Recently, China and Brazil signed a critical agreement whereby the US dollar will be excluded from trade exchanges between the two countries. The deal gives China (the world’s second-largest economy) and Brazil (one of the world’s top 10 economies) the option to use the Chinese (yuan) or Brazilian (real) currency in their trade transactions. China has signed similar trade agreements with several other countries, including Russia, Saudi Arabia, Iraq, and Pakistan, and is rapidly de-dollarizing its bilateral trade with foreign countries.
China and Brazil are each other’s important economic partners, and the volume of trade between the two countries is about 100 billion dollars. China’s share of Brazil’s total export products (240 billion dollars per year) is about 33 percent, or 79 billion dollars, more than three times Brazil’s exports to the US. The United States, as Brazil’s second export destination, has attracted less than 10 percent of the country’s total exports.
China and Brazil have 20 percent of the world’s population and 12 percent of their land area. With a GDP of 18 trillion dollars, China alone accounts for about 18 percent of the world economy, second only to the United States.
After the agreement between China and Brazil, the Association of Southeast Asian Nations, known as “ASEAN,” is also considering removing the dollar, euro, yen, and British pound from trade transactions between member countries and using national currencies. ASEAN has ten permanent members and one observer member, occupying 7 percent of the world population and 3 percent of its area.
ASEAN is the third largest trade bloc in the world after NAFTA (the US, Canada, and Mexico) and the European Union. The total volume of ASEAN foreign trade is about 2 trillion and 500 billion dollars.
Considering that the size of ASEAN’s digital economy is estimated at 200 billion dollars, and according to forecasts, this amount will reach 360 billion dollars by 2025 and one trillion dollars in 2030, therefore, ASEAN is looking for a digital cross-border payment system between its member countries to use their national currencies in trade transactions.
The world’s emerging economic powers, known as “BRICS,” have also made significant efforts to remove the dollar from their trade exchanges in the past one or two years. BRICS members are Brazil, Russia, India, China, and South Africa.
BRICS is strengthening infrastructure related to the common payment network to reduce reliance on the US and European financial system based on a basket of the currencies of member countries. The total volume of BRICS exports is about 4 trillion dollars. BRICS member countries have increased the use of their currencies in mutual trade in recent months. BRICS has half the world’s population and 26 percent of its territories, 28 percent of its economic capacity, and 20 percent of the world’s commodity trade.
Members of the Shanghai Cooperation Organization also recently agreed to increase their trade in local currencies. Shanghai has a 20 trillion dollar economy, which includes 23 percent of the world economy.
The agreement of the world non-Western economic and political powers and organizations to remove the dollar from trade exchanges, which has seen a progressive trend in recent months, is a “big blow” to the “dollar dominance” in the world.

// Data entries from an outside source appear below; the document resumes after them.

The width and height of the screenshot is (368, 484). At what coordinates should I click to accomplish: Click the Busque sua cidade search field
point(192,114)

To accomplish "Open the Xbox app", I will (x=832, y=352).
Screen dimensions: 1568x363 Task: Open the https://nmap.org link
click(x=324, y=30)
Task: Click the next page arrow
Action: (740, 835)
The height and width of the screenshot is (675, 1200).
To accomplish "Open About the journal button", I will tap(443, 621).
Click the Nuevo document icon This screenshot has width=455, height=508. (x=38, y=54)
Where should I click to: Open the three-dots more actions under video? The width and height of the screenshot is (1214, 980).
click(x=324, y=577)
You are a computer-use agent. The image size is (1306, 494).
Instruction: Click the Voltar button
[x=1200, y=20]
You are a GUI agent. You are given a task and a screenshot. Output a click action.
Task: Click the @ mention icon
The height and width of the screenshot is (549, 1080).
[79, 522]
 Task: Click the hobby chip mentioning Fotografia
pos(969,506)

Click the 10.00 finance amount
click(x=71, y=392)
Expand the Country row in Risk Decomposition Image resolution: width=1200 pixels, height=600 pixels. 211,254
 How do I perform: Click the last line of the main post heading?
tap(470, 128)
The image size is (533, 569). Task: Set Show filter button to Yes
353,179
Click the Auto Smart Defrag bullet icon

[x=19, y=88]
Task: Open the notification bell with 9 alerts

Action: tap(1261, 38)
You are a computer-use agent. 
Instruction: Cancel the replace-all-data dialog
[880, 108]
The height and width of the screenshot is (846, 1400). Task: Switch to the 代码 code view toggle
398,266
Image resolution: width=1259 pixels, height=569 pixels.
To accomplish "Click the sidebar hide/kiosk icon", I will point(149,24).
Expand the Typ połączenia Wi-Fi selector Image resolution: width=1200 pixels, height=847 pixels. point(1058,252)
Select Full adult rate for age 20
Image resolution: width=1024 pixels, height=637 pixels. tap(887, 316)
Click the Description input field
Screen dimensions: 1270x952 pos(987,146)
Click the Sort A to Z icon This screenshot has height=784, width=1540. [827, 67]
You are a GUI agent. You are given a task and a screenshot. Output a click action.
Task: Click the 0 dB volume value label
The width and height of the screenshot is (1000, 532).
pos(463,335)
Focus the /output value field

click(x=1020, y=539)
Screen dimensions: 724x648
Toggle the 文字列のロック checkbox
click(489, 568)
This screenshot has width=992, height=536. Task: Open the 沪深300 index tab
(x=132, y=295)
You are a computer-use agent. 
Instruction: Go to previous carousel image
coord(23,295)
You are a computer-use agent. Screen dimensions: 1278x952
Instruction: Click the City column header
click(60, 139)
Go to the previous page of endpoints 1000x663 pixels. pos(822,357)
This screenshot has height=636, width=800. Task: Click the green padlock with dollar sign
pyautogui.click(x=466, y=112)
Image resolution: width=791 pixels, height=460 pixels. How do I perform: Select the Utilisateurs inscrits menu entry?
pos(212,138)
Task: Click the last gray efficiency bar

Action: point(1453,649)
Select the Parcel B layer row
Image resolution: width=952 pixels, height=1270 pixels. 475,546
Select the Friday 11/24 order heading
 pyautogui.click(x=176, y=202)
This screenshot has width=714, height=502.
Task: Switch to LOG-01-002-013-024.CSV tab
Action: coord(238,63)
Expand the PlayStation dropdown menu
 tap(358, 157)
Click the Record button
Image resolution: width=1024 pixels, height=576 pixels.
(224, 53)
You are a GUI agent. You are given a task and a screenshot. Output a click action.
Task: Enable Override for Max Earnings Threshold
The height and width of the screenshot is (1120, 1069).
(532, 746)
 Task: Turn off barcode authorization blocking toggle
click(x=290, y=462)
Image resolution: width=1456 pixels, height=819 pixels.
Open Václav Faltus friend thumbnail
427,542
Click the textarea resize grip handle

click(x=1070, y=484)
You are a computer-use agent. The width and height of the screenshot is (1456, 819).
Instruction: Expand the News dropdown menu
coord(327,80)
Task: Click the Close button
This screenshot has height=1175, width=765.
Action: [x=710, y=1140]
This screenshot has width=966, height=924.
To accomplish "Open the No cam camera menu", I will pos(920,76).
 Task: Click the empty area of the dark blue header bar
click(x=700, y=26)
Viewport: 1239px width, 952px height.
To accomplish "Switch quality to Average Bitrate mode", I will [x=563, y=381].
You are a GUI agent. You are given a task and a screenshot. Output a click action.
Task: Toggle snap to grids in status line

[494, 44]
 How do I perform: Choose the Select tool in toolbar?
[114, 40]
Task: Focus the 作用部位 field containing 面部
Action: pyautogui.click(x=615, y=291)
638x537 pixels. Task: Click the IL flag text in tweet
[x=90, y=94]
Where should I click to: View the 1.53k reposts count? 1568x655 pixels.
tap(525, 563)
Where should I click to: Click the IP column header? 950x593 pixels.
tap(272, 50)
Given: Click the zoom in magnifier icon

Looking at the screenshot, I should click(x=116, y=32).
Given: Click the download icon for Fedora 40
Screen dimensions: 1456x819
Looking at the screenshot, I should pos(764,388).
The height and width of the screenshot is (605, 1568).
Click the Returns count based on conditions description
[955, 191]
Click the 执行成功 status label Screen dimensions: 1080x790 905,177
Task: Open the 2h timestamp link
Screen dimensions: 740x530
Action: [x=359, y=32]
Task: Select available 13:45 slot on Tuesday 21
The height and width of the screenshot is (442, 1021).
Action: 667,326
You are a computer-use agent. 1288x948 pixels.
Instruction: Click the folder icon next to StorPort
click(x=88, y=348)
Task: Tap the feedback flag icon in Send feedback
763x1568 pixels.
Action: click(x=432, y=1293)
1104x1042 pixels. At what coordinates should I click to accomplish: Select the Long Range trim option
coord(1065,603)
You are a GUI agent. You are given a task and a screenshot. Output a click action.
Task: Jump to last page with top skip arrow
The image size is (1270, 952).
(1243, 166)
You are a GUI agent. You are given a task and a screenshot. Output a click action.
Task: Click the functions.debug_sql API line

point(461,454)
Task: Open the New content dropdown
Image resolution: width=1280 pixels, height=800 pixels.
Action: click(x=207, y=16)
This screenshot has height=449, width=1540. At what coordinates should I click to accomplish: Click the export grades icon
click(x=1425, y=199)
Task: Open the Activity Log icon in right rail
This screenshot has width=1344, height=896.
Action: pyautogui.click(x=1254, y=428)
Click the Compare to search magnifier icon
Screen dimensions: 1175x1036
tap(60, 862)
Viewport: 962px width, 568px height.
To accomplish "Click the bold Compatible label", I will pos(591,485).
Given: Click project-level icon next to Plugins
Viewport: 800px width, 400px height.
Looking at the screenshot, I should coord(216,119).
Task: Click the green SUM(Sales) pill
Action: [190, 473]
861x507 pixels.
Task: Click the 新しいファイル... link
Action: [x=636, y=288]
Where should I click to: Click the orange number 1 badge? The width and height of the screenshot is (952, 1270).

The dollar, whose technical infrastructure is at the disposal of the United States, is the “cornerstone” of the power and hegemony of the United States in the international system. The role played by the dollar in the world power of the United States in the years after World War II has been greater than other components of the country’s military, industrial, technological, etc., strength.
More than 70 percent of currency transfers on the SWIFT platform are in dollars. An essential part of non-dollar transfers also touches the dollar cycle in part of the transfer process. In addition, the dollar accounts for 59.8 percent of the world’s foreign exchange reserves. These figures show that the dollar remains dominant in international trade. However, the “ de-dollarization “ trend of international trade has intensified in recent months in trade exchanges of non-Western countries and organizations among the top global and regional economies.
Although weakening the dollar’s role in the short term seems unlikely, in the medium term, this process will deal a significant blow to the global hegemony and dominance of the United States, a major part of which is owed to the dollar’s supremacy in the world.
If extended to other countries, the de-dollarization of international trade and bilateral and multilateral exchanges between countries will cause more control over financial and monetary policies and prevent shocks and economic-livelihood disturbances that have social and security consequences.
Decreasing the dollar’s role in trade between countries also leads to the potential strengthening of economic relations between nations, increasing the development process of poor countries, creating immunity against the US and European sanctions, and weakening the dollar in international trade and currency diversification in the world currency market.
The US sanctions against Russia and the blocking of half of the country’s foreign exchange reserves have given “strong and new impetus” to efforts to reduce the role of the dollar in international trade. Today, the non-Western countries of the world have concluded that tying the fate of their economy and foreign exchange to the dollar, in a situation where the US and Europe seek to achieve maximum domination over the world economy and trade through dollar and euro, causes a permanent threat to the economic infrastructures and always makes those countries vulnerable before the US.